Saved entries
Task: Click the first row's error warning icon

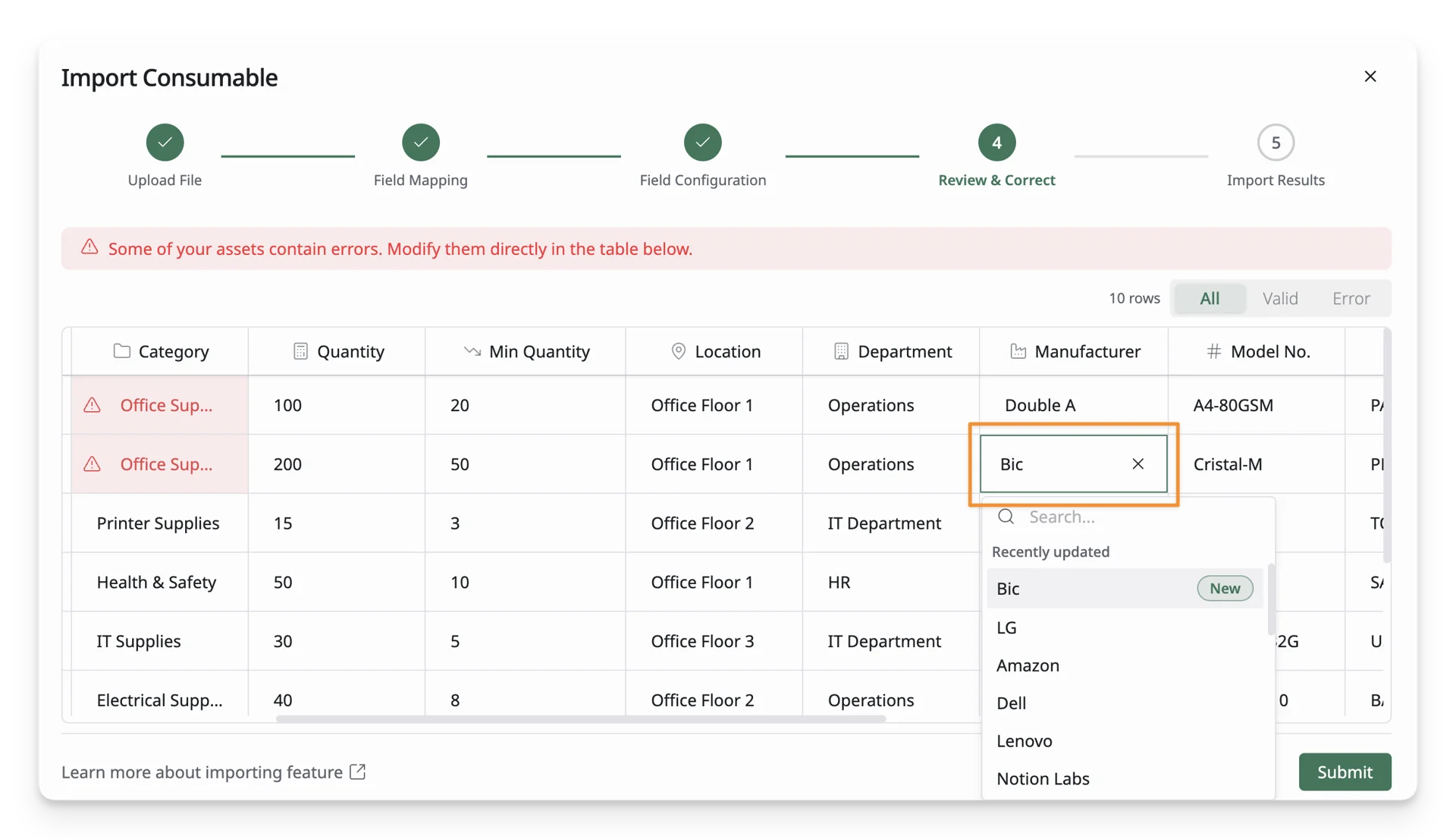Action: 92,405
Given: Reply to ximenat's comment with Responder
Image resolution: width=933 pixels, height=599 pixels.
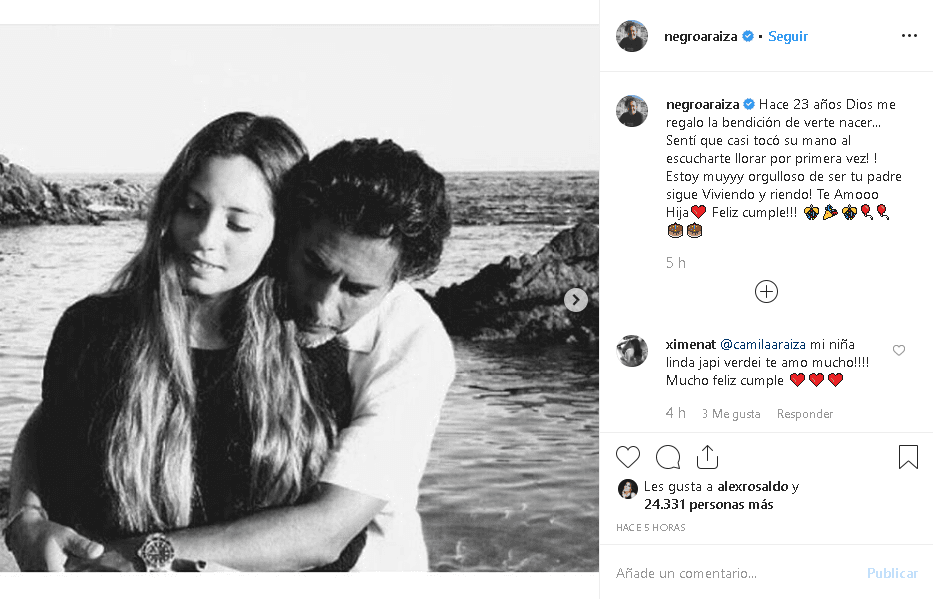Looking at the screenshot, I should pyautogui.click(x=805, y=414).
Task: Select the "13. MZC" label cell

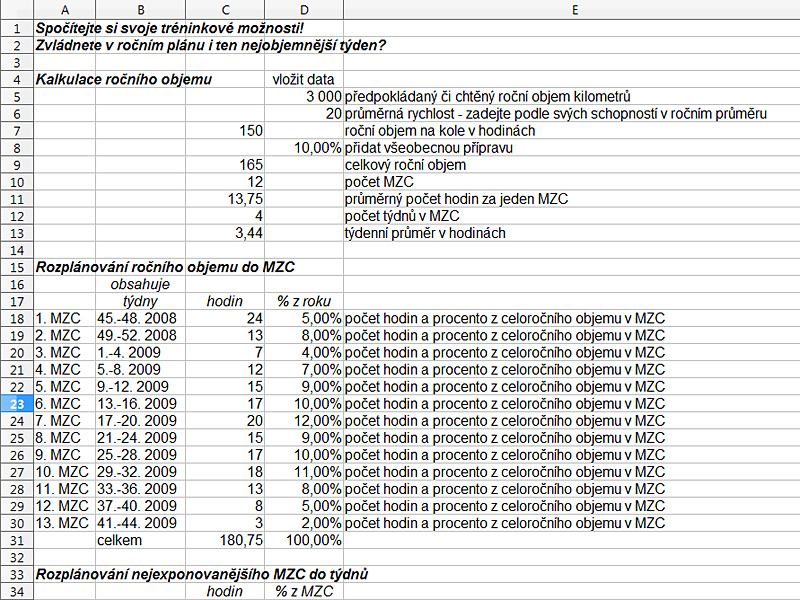Action: [x=64, y=522]
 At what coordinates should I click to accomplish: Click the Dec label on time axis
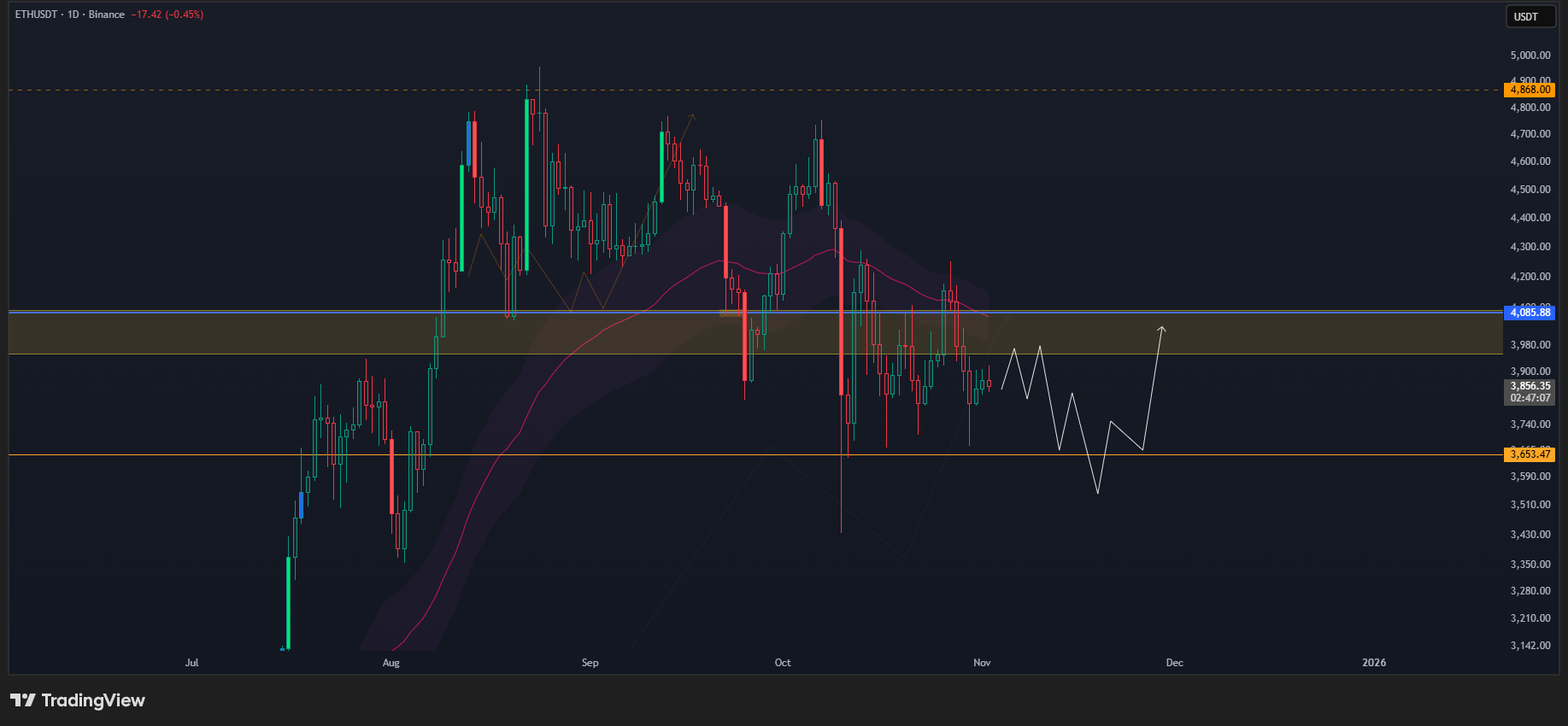click(x=1174, y=663)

- [Task prompt]
Would you write each entry out again exactly, omitting the images?

- [Output of the task]
Task: Click the first row's error warning icon

Action: 92,405
Given: Reply to ximenat's comment with Responder
Image resolution: width=933 pixels, height=599 pixels.
Looking at the screenshot, I should pyautogui.click(x=805, y=414).
Task: Select the "13. MZC" label cell

Action: [x=64, y=522]
 At what coordinates should I click to accomplish: Click the Dec label on time axis
click(x=1174, y=663)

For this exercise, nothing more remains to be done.